• [Work task]: Below this sentence is a listing; return exactly its lines from the one with "Pretty print the source with braces icon" to the one with "The height and width of the screenshot is (368, 584).", both kept, and nothing more.

• [Exercise materials]:
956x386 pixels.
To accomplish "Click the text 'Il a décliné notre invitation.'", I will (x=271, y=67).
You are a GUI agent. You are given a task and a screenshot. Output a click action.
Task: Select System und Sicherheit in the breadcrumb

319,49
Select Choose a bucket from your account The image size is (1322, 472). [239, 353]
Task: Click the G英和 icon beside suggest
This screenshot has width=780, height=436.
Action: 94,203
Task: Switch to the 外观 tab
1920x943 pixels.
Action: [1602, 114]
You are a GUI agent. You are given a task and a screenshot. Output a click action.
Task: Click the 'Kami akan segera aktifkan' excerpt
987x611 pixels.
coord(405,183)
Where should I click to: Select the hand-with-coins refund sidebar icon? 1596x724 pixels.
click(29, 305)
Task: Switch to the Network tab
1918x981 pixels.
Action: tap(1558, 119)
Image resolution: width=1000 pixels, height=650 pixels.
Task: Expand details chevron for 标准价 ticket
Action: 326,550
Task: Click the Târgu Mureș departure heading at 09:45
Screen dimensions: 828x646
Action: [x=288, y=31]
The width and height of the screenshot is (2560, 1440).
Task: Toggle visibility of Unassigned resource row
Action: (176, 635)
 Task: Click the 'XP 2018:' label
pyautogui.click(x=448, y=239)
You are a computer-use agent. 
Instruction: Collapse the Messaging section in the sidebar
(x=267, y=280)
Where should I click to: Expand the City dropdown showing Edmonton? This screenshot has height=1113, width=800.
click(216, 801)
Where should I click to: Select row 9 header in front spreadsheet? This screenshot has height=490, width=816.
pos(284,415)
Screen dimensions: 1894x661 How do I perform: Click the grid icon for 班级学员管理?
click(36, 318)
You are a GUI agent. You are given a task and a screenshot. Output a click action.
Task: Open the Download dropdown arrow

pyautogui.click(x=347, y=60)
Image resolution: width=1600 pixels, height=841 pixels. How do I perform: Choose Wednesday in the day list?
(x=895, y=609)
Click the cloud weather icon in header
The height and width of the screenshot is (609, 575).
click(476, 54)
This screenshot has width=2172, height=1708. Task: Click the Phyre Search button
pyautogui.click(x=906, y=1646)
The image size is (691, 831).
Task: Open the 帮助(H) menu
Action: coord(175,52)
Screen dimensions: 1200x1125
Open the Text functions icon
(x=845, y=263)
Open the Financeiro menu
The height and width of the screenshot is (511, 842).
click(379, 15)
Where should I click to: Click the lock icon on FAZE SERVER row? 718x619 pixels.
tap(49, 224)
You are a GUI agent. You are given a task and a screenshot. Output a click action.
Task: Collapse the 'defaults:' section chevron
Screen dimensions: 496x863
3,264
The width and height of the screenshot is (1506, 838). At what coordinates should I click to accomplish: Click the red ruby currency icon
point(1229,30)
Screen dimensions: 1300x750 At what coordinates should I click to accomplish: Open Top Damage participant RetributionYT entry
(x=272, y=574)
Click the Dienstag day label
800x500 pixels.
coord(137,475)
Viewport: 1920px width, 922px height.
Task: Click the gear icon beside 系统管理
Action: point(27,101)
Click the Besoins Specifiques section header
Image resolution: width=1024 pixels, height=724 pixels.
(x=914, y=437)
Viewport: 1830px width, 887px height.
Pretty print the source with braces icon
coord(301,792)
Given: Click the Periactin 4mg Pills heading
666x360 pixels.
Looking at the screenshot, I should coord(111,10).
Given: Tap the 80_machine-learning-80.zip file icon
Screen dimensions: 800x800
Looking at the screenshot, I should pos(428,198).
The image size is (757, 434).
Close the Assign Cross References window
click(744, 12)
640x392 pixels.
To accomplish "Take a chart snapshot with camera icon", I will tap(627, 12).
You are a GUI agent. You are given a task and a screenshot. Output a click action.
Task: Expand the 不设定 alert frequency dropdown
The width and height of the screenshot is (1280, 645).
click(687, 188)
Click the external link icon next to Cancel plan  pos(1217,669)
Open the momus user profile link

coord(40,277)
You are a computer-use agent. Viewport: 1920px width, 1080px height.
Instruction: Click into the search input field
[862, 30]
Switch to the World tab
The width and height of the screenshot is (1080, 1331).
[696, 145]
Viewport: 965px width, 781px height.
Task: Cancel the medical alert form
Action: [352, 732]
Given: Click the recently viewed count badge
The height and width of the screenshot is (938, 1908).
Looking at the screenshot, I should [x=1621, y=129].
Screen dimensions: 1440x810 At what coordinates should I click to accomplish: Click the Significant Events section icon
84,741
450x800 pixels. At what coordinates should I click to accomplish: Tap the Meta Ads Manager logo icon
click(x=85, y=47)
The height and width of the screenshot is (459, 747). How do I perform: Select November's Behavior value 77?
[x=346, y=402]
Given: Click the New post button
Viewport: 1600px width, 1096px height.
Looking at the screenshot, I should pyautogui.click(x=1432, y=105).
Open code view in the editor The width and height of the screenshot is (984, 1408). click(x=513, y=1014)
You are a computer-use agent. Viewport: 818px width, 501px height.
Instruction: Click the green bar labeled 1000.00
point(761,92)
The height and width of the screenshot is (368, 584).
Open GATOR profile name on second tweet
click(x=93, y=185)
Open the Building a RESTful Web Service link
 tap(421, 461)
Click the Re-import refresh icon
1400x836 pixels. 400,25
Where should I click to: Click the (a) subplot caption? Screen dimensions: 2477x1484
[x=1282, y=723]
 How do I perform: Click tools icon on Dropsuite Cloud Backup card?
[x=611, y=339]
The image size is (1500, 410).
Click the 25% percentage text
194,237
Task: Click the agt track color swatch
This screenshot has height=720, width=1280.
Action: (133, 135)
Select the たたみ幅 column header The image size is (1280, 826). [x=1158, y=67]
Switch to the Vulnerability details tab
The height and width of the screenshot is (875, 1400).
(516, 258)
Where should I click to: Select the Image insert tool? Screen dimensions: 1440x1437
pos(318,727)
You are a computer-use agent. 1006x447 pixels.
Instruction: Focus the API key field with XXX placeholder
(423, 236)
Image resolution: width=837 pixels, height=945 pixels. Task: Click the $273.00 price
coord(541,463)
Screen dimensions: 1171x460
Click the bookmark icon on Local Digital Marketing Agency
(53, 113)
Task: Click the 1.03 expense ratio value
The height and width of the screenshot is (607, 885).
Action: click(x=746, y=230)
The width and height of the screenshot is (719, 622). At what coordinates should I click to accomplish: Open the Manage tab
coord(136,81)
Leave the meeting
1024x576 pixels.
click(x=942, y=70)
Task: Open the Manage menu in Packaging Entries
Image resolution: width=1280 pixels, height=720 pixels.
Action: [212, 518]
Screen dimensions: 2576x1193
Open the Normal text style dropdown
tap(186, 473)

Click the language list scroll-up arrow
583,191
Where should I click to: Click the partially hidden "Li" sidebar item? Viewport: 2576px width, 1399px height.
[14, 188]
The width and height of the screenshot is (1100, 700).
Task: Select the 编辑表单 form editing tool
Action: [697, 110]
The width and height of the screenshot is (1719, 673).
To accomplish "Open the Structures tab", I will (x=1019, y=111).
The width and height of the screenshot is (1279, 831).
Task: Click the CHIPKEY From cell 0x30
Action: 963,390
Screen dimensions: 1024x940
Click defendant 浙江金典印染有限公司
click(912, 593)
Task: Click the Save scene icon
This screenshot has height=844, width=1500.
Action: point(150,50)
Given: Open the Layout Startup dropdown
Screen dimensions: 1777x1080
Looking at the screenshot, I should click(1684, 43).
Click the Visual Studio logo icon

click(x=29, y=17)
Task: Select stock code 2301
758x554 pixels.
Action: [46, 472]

• [Answer to the problem]:
Pretty print the source with braces icon
coord(301,792)
Given: Click the Periactin 4mg Pills heading
666x360 pixels.
Looking at the screenshot, I should coord(111,10).
Given: Tap the 80_machine-learning-80.zip file icon
Screen dimensions: 800x800
Looking at the screenshot, I should pos(428,198).
The image size is (757, 434).
Close the Assign Cross References window
click(744, 12)
640x392 pixels.
To accomplish "Take a chart snapshot with camera icon", I will tap(627, 12).
You are a GUI agent. You are given a task and a screenshot. Output a click action.
Task: Expand the 不设定 alert frequency dropdown
The width and height of the screenshot is (1280, 645).
click(687, 188)
Click the external link icon next to Cancel plan  pos(1217,669)
Open the momus user profile link

coord(40,277)
You are a computer-use agent. Viewport: 1920px width, 1080px height.
Instruction: Click into the search input field
[862, 30]
Switch to the World tab
The width and height of the screenshot is (1080, 1331).
[696, 145]
Viewport: 965px width, 781px height.
Task: Cancel the medical alert form
Action: [352, 732]
Given: Click the recently viewed count badge
The height and width of the screenshot is (938, 1908).
Looking at the screenshot, I should [x=1621, y=129].
Screen dimensions: 1440x810 At what coordinates should I click to accomplish: Click the Significant Events section icon
84,741
450x800 pixels. At what coordinates should I click to accomplish: Tap the Meta Ads Manager logo icon
click(x=85, y=47)
The height and width of the screenshot is (459, 747). How do I perform: Select November's Behavior value 77?
[x=346, y=402]
Given: Click the New post button
Viewport: 1600px width, 1096px height.
Looking at the screenshot, I should pyautogui.click(x=1432, y=105).
Open code view in the editor The width and height of the screenshot is (984, 1408). click(x=513, y=1014)
You are a computer-use agent. Viewport: 818px width, 501px height.
Instruction: Click the green bar labeled 1000.00
point(761,92)
The height and width of the screenshot is (368, 584).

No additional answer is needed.